I turn back to Angharrad, not believing the Mayor forgets nothing.

“You know,” he says, and his voice ain’t unkind. “I could teach you how to read.”

And there are the words, the words that make me burn even hotter, with embarrassment and shame and an anger that makes me wanna tear someone’s head right off–

“It may be easier than you think,” he says. “I’ve been working on ways to use Noise to learn and–

“What, in return for saving yer life?” I say, loud. “Don’t like being in my debt, is that it?”

“I think we may be even on that score, Todd. Besides, it’s nothing to be ashamed of–”

“Just shut up, okay?”

He looks at me for a long moment. “Okay,” he finally says, gently. “I didn’t mean to upset you. Tell Viola I’ll meet them as they wish.” He stands. “And furthermore, that I’ll come accompanied only by yourself.”

{VIOLA}

“That sounds suspicious,” I say into the comm.

“I know,” Todd says. “I thought he’d try to argue, but he agreed to everything.”

“Mistress Coyle said all along he’d come to her. I guess she was right.”

“Why don’t I feel too great that she is?”

I laugh a little, which sets me coughing.

“You okay?” Todd asks.

“Yeah, yeah,” I say quickly. “It’s Lee I’m worried about.”

“How’s he doing?”

“Stable but still bad. Mistress Lawson only brings him out of sedation to feed him.”

“Jeez,” Todd says. “Tell him I said hey.” I see him look over to his right. “Yeah, just a damn minute!” He looks back at me. “I gotta go. The Mayor wants to talk about tomorrow.”

“I’m sure Mistress Coyle will, too,” I say. “I’ll see you in the morning.”

He smiles shyly. “It’ll be good to see you. In person, I mean. It’s been too long. Way too long.”

I say goodbye and we click off.

Lee’s in the bed next to me, sound asleep. Mistress Lawson sits in the corner, checking his condition on the ship’s monitors every five minutes. She’s also checking on me, trying out Mistress Coyle’s timed treatments for the infection in my arm, which now seems to be moving into my lungs.

Fatal, Mistress Coyle said the infection was.

Fatal.

If she was telling the truth, if she wasn’t exaggerating to force me to help her.

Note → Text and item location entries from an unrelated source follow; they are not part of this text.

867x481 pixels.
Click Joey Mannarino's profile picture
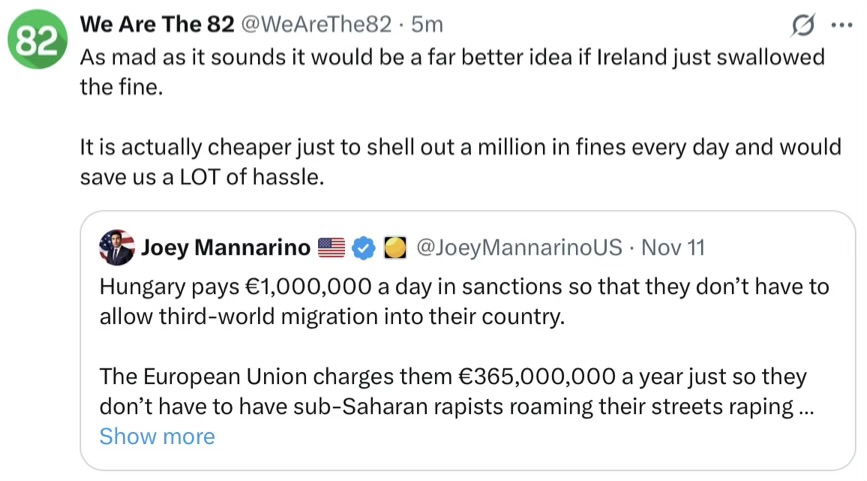pyautogui.click(x=117, y=247)
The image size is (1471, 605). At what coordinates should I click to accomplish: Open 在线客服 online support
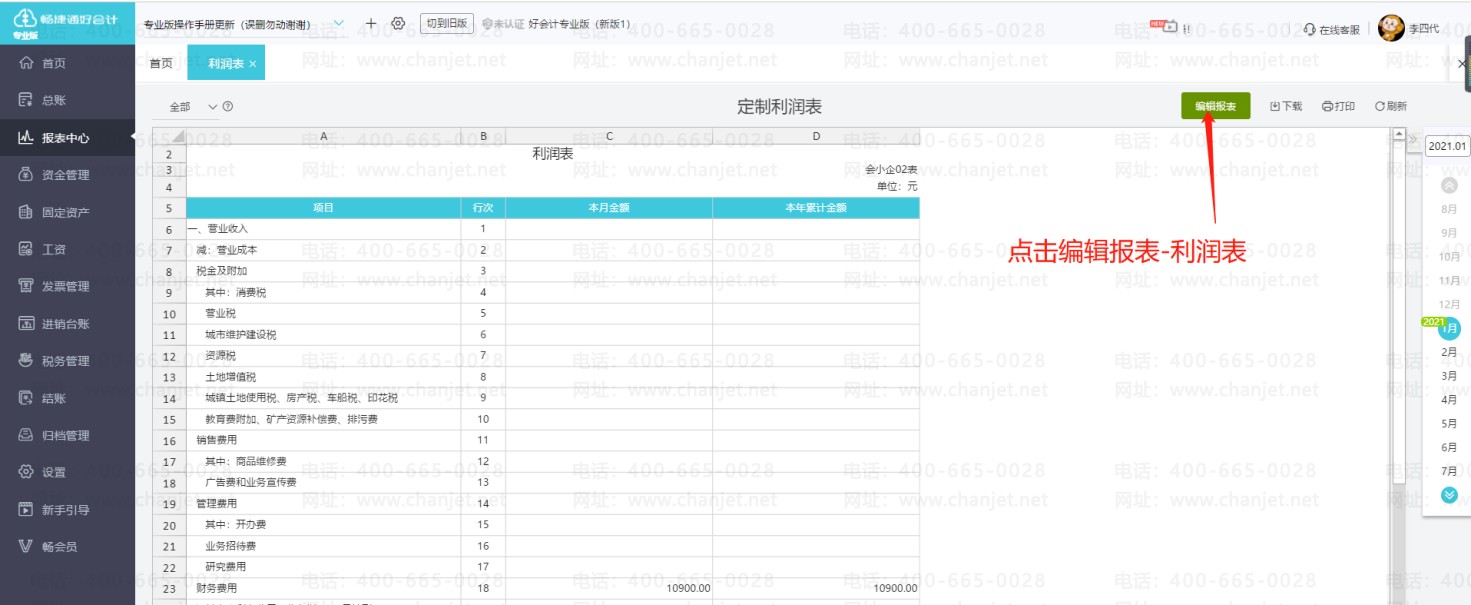click(x=1332, y=29)
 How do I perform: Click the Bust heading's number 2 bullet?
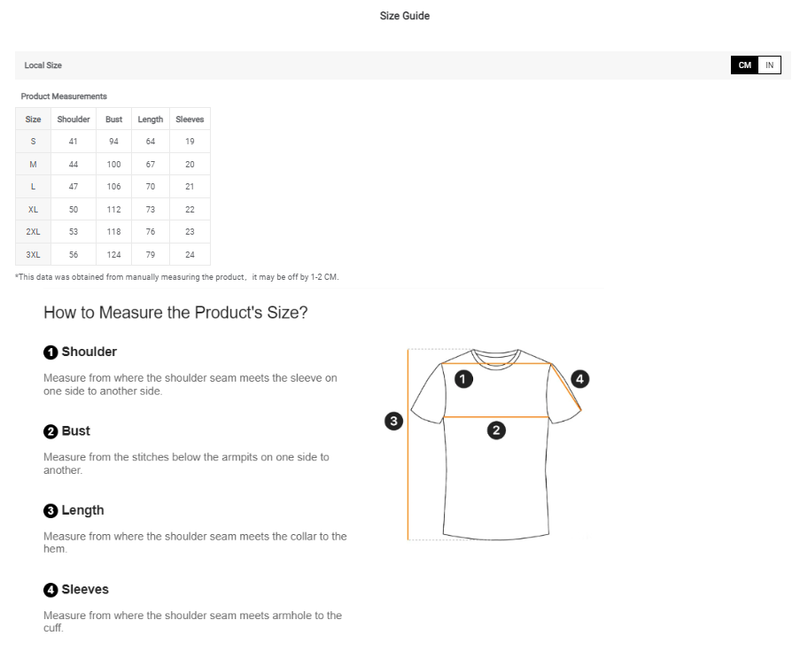(50, 432)
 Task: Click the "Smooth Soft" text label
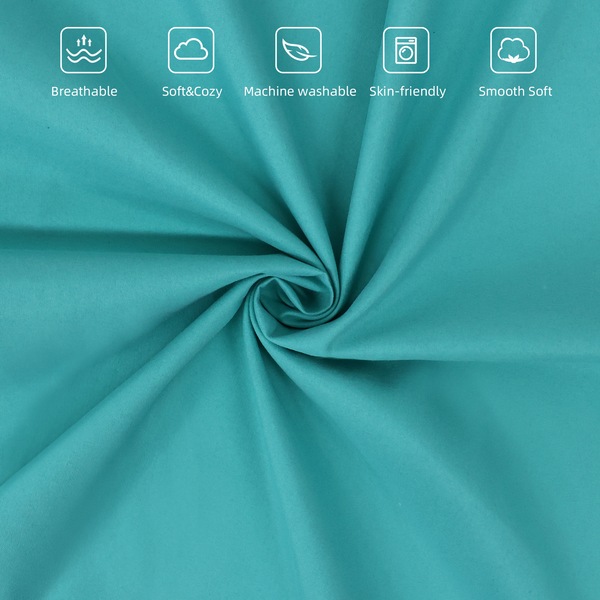pos(514,92)
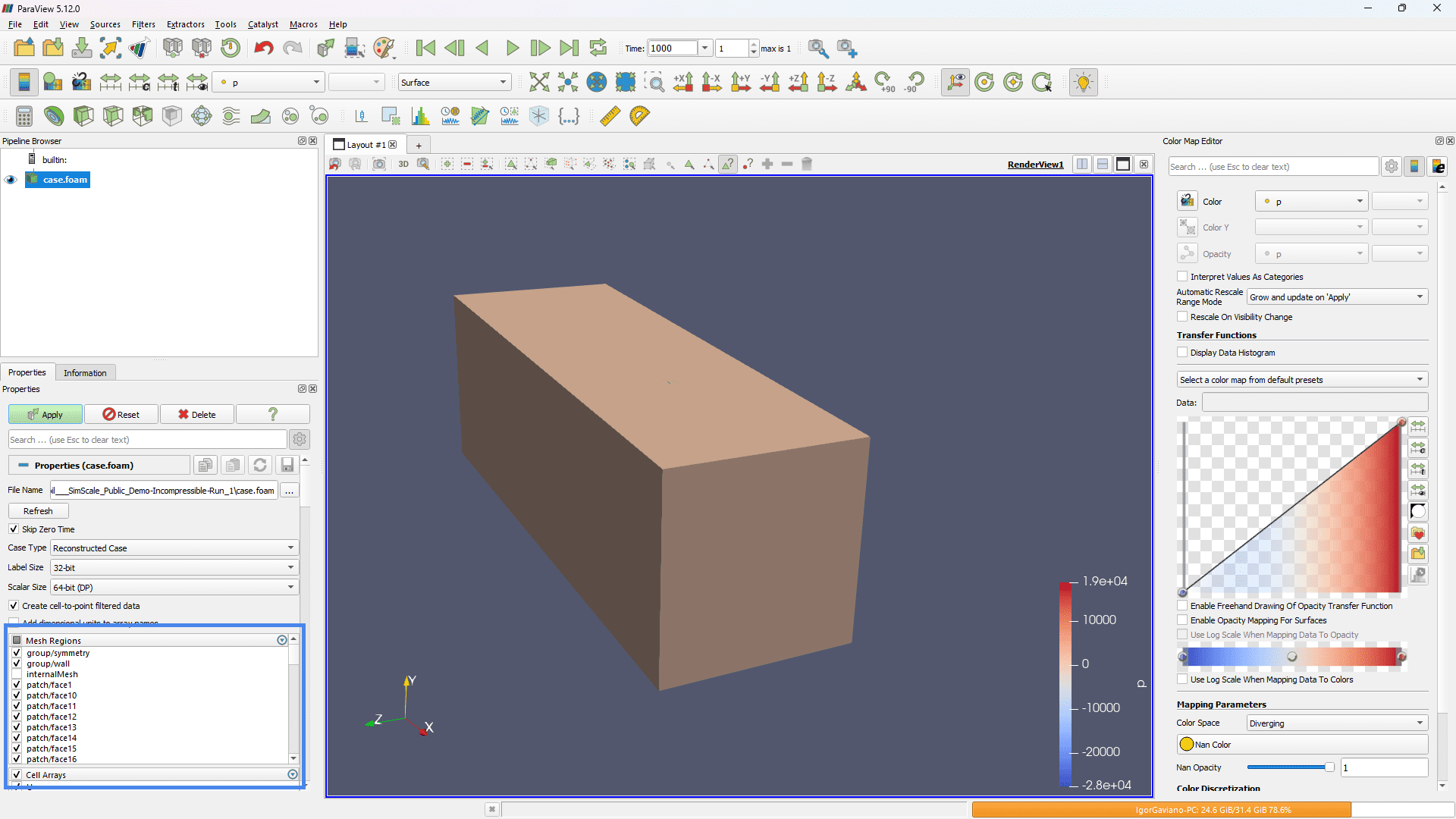Click the Capture screenshot icon
The height and width of the screenshot is (819, 1456).
tap(379, 165)
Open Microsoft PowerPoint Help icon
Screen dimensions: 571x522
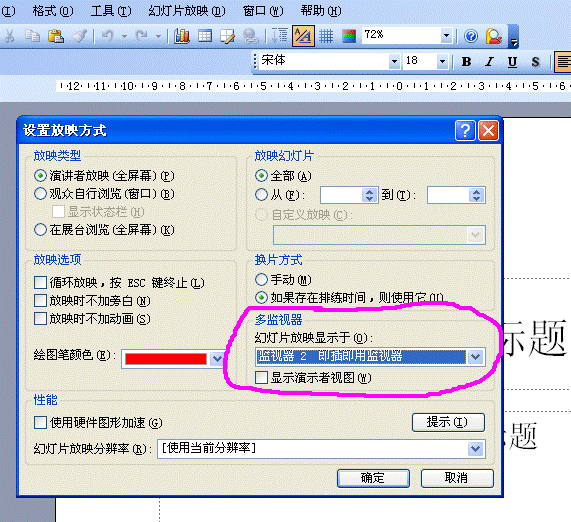pos(471,36)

And that’s why I think I haven’t told Todd how sick I am. Because if he got upset about it, which he would, I’d have to start thinking it might all be true–

Mistress Coyle comes in. “How are you feeling, my girl?”

“Better,” I lie.

She nods and moves over to check on Lee. “Have you heard back from them?”

“The Mayor’s agreed to everything,” I say, coughing again. “And he’s going to come on his own. Just him and Todd.”